# My Planted Betta tank



## Alasse (Jan 28, 2014)

Home to my beautiful boy Finn



Finn


Some of Finn's shrimpy tank mates


----------



## jentralala (Oct 5, 2012)

Very pretty!

How did you build it up so much in the back left corner? Is it just anubias attached to the driftwood? I love tall aquascapes.


----------



## Alasse (Jan 28, 2014)

It is all anubias, not attached though, just pushed in and around the wood


----------



## Chesh (Feb 17, 2012)

From the biggest, to the smallest, your tanks are _always_ stunning! ^__^
Mr.Finn and his shrimpy buddies are very lucky critters indeed! Thanks for sharing - and keep the beauty coming!

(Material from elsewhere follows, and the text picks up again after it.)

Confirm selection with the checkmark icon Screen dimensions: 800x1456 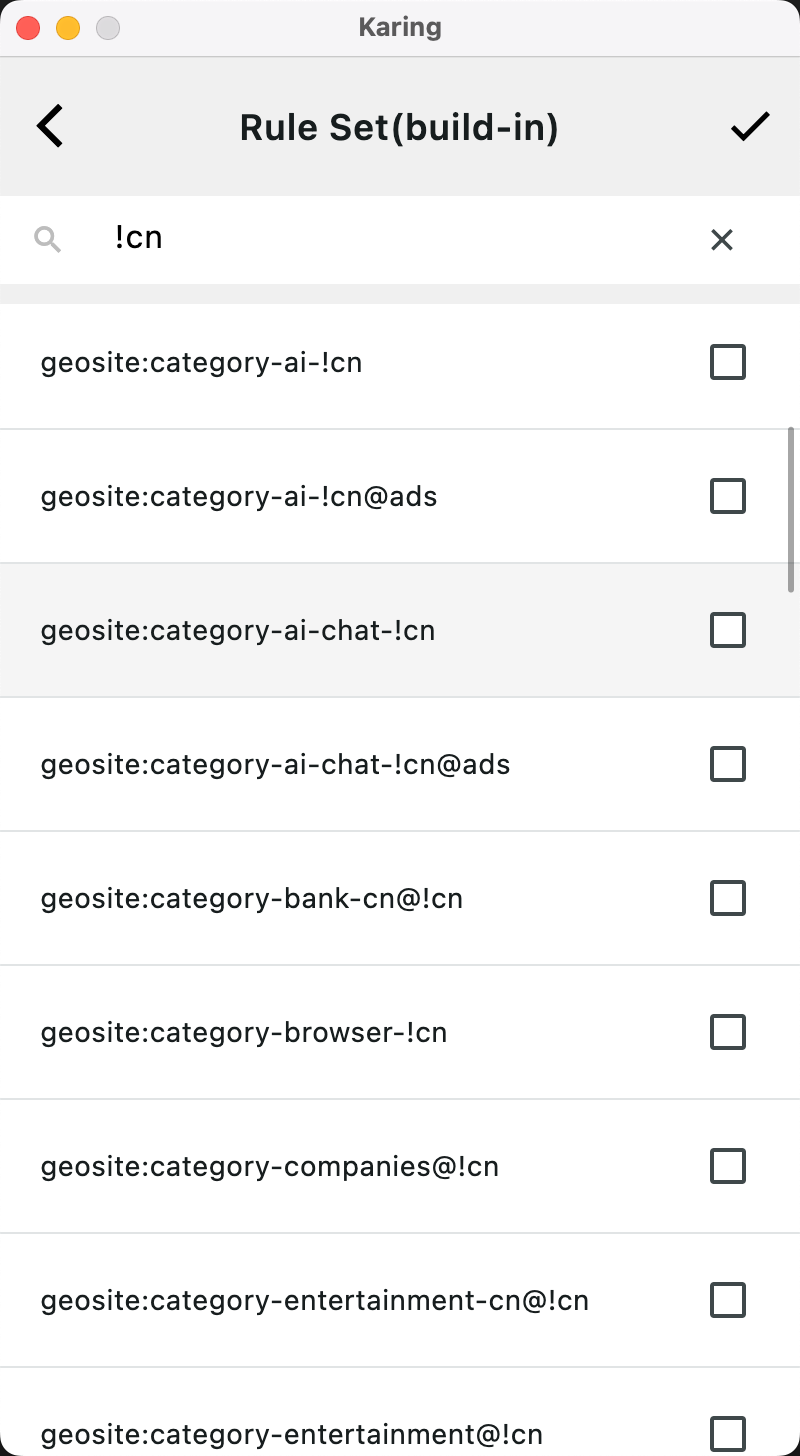click(x=749, y=127)
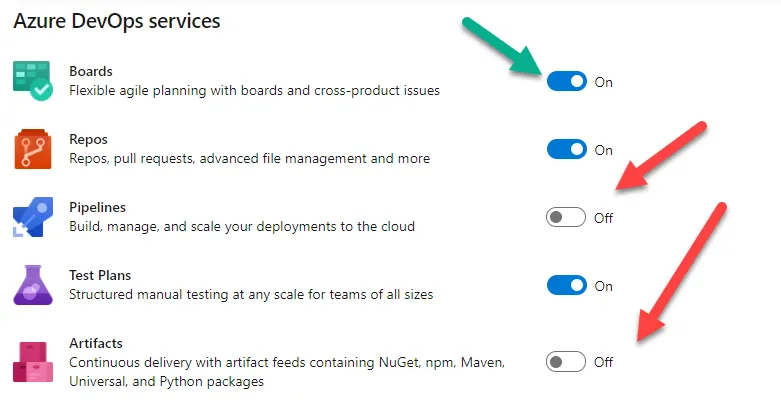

I need more!!! *GRINS*


----------



## keepsmiling (May 19, 2013)

Awesome tank!


----------



## sandybottom (Nov 29, 2012)

i really like the jungle look of your tank.thick and mysterious looking. very pretty betta and your sakura red cherry shrimp are so vivid.


----------



## jimscott (Jan 24, 2014)

I'd love to see a side view of him!


----------



## totorothealmight (Mar 25, 2014)

*Incredible*

WOW! Amazing tank!


----------



## aussieJJDude (Jun 9, 2012)

Wow, if I had a tank like this I would be showing the whole world! 
Good job!


----------